Everytime I think I am going to stop bleeding, I don't.  Everytime I think the last of the painful cramps have left me, one more seems to find me.  Today when I was taking care of cleaning myself up - I think the reality of what I lost hit me.  I have no doubt now that it was indeed a miss.  An early miss, but a miss.  And that makes me really sad.

Logic lets me know that there is a reason for that.  Something was not right.  Something was not healthy.  The right little soul wasn't ready for me yet.  I can live with that.  I can accept that.  But it still saddens me and I miss the little person that could have been.  I miss the priveldge of feeling her grow inside me.

But I am certain now, financial aside, that I want one more.  I feel like that there is still one more little person that is to find their way to the family Lee.  I think Ben is going to give in anyway and it won't be too long before he is ok with it.  I think he just needs time to see that his company's merger is going to be ok.

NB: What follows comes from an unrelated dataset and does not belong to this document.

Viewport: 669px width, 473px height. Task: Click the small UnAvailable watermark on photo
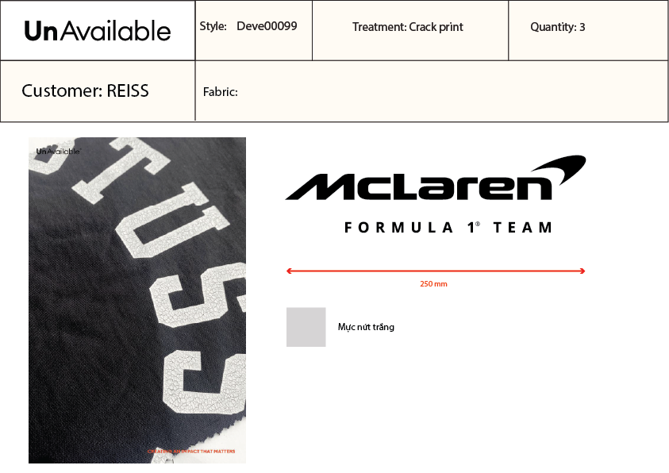pos(58,152)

I do thank God for the two most amazing kiddos that I have.  And if I never do have any more, I am still so VERY blessed.  But I have faith that if we are meant to be a family of 5, then it will happen. 

With that said, healthy and happy vibes to all my family and friends.  And to my preggo friends, I am truly happy for you all and wish you the happiest and healthiest 9 months and the happiest and healthiest babies as well!